Short problem:
Rewrite all the records with every "Image resolution" swapped for "Screen size" and nothing else changed. Omit the pictures.

Stored data:
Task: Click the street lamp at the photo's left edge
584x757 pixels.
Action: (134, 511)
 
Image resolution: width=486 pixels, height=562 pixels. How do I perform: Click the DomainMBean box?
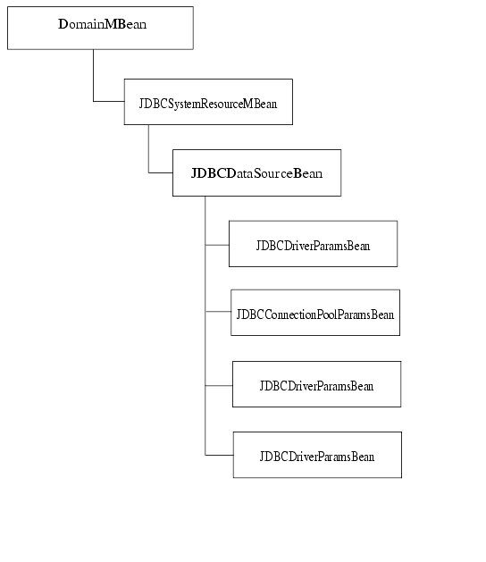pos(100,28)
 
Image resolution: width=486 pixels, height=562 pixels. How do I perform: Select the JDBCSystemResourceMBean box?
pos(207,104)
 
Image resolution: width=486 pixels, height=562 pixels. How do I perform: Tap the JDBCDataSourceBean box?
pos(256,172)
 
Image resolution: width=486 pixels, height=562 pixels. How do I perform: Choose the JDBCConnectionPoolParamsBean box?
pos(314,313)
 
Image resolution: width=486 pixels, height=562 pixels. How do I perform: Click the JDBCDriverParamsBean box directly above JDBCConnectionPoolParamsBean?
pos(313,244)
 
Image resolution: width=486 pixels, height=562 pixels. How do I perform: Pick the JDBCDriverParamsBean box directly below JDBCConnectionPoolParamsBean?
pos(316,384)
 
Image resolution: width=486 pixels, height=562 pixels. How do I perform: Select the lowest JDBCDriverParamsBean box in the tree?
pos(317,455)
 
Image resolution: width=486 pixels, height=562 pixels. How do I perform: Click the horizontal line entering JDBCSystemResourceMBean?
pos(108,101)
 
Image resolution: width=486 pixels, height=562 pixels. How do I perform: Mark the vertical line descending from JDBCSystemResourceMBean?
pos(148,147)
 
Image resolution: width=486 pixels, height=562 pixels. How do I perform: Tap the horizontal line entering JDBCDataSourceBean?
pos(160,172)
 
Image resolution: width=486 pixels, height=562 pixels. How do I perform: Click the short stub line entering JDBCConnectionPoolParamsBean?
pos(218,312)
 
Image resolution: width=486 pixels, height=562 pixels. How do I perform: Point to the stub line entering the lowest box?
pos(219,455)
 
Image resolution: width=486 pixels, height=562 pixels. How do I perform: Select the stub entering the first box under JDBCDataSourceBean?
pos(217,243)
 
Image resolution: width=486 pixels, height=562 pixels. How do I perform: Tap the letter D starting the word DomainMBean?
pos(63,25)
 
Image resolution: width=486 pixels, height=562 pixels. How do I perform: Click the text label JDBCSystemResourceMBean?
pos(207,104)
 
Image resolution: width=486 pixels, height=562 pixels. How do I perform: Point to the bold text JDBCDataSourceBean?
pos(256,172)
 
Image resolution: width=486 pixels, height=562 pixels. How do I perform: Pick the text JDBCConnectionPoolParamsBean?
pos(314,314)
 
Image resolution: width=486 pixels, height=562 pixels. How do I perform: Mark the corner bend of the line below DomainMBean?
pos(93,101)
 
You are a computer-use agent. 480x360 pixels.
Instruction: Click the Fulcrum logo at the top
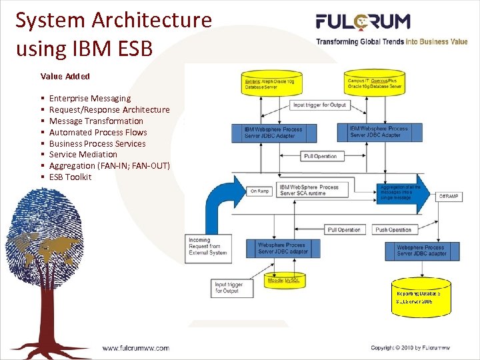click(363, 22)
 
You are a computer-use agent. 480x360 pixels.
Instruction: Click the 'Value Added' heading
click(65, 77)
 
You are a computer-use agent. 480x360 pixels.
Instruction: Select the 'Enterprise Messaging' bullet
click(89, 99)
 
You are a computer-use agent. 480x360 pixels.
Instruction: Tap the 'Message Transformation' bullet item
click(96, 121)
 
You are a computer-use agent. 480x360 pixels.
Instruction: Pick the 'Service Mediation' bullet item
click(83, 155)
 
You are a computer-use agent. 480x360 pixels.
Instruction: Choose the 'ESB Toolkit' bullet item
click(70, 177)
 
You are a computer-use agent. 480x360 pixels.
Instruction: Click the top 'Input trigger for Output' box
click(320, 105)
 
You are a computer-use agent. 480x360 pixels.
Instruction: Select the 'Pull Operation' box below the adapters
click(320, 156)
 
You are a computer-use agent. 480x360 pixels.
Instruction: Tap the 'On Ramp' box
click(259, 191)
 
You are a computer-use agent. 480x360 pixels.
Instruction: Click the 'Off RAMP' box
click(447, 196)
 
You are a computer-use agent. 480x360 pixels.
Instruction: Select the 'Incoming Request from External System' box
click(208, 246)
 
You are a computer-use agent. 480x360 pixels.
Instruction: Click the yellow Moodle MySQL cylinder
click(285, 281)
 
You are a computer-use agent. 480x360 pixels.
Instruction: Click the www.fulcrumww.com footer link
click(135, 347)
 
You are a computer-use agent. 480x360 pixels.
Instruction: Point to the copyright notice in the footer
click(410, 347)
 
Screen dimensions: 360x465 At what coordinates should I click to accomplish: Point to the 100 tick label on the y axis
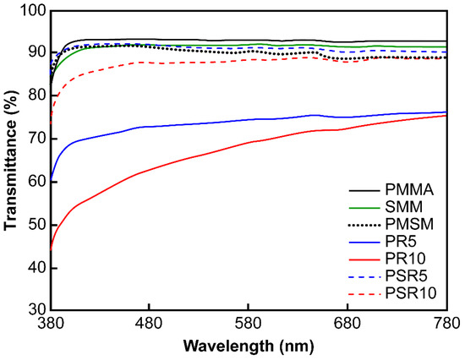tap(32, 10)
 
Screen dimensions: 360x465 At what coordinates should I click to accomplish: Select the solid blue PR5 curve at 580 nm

Response to the task:
Task: Click the street lamp at the photo's left edge
584x757 pixels.
Action: (134, 511)
 
Screen size: width=486 pixels, height=562 pixels. How do I perform: Click the DomainMBean box?
pos(100,28)
 
Screen size: width=486 pixels, height=562 pixels. How do I perform: Select the JDBCSystemResourceMBean box?
pos(207,104)
 
Screen size: width=486 pixels, height=562 pixels. How do I perform: Tap the JDBCDataSourceBean box?
pos(256,172)
 
Screen size: width=486 pixels, height=562 pixels. How do I perform: Choose the JDBCConnectionPoolParamsBean box?
pos(314,313)
 
Screen size: width=486 pixels, height=562 pixels. How do I perform: Click the JDBCDriverParamsBean box directly above JDBCConnectionPoolParamsBean?
pos(313,244)
 
Screen size: width=486 pixels, height=562 pixels. How do I perform: Pick the JDBCDriverParamsBean box directly below JDBCConnectionPoolParamsBean?
pos(316,384)
 
Screen size: width=486 pixels, height=562 pixels. How do I perform: Select the lowest JDBCDriverParamsBean box in the tree?
pos(317,455)
 
Screen size: width=486 pixels, height=562 pixels. How do I perform: Click the horizontal line entering JDBCSystemResourceMBean?
pos(108,101)
 
Screen size: width=486 pixels, height=562 pixels. How do I perform: Mark the vertical line descending from JDBCSystemResourceMBean?
pos(148,147)
 
Screen size: width=486 pixels, height=562 pixels. How do I perform: Tap the horizontal line entering JDBCDataSourceBean?
pos(160,172)
 
Screen size: width=486 pixels, height=562 pixels. How do I perform: Click the short stub line entering JDBCConnectionPoolParamsBean?
pos(218,312)
 
Screen size: width=486 pixels, height=562 pixels. How do I perform: Point to the stub line entering the lowest box?
pos(219,455)
 
Screen size: width=486 pixels, height=562 pixels. How do I perform: Select the stub entering the first box under JDBCDataSourceBean?
pos(217,243)
 
Screen size: width=486 pixels, height=562 pixels. How do I perform: Tap the letter D starting the word DomainMBean?
pos(63,25)
 
Screen size: width=486 pixels, height=562 pixels. How do I perform: Click the text label JDBCSystemResourceMBean?
pos(207,104)
 
Screen size: width=486 pixels, height=562 pixels. How do I perform: Point to the bold text JDBCDataSourceBean?
pos(256,172)
 
Screen size: width=486 pixels, height=562 pixels. How do I perform: Pick the text JDBCConnectionPoolParamsBean?
pos(314,314)
 
Screen size: width=486 pixels, height=562 pixels. How do I perform: Mark the corner bend of the line below DomainMBean?
pos(93,101)
 
You are a computer-use agent. 480x360 pixels.
Instruction: Click the Fulcrum logo at the top
click(363, 22)
 
You are a computer-use agent. 480x360 pixels.
Instruction: Click the 'Value Added' heading
click(65, 77)
 
You are a computer-use agent. 480x360 pixels.
Instruction: Select the 'Enterprise Messaging' bullet
click(89, 99)
 
You are a computer-use agent. 480x360 pixels.
Instruction: Tap the 'Message Transformation' bullet item
click(96, 121)
 
You are a computer-use agent. 480x360 pixels.
Instruction: Pick the 'Service Mediation' bullet item
click(83, 155)
 
You are a computer-use agent. 480x360 pixels.
Instruction: Choose the 'ESB Toolkit' bullet item
click(70, 177)
 
You are a computer-use agent. 480x360 pixels.
Instruction: Click the top 'Input trigger for Output' box
click(320, 105)
 
You are a computer-use agent. 480x360 pixels.
Instruction: Select the 'Pull Operation' box below the adapters
click(320, 156)
 
You are a computer-use agent. 480x360 pixels.
Instruction: Tap the 'On Ramp' box
click(259, 191)
 
You are a computer-use agent. 480x360 pixels.
Instruction: Click the 'Off RAMP' box
click(447, 196)
 
You are a computer-use agent. 480x360 pixels.
Instruction: Select the 'Incoming Request from External System' box
click(208, 246)
 
You are a computer-use agent. 480x360 pixels.
Instruction: Click the yellow Moodle MySQL cylinder
click(285, 281)
 
You are a computer-use agent. 480x360 pixels.
Instruction: Click the www.fulcrumww.com footer link
click(135, 347)
 
You are a computer-use agent. 480x360 pixels.
Instruction: Point to the copyright notice in the footer
click(410, 347)
 
Screen dimensions: 360x465 At what coordinates should I click to accomplish: Point to the 100 tick label on the y axis
tap(32, 10)
 
Screen dimensions: 360x465 At what coordinates should I click to accomplish: Select the solid blue PR5 curve at 580 nm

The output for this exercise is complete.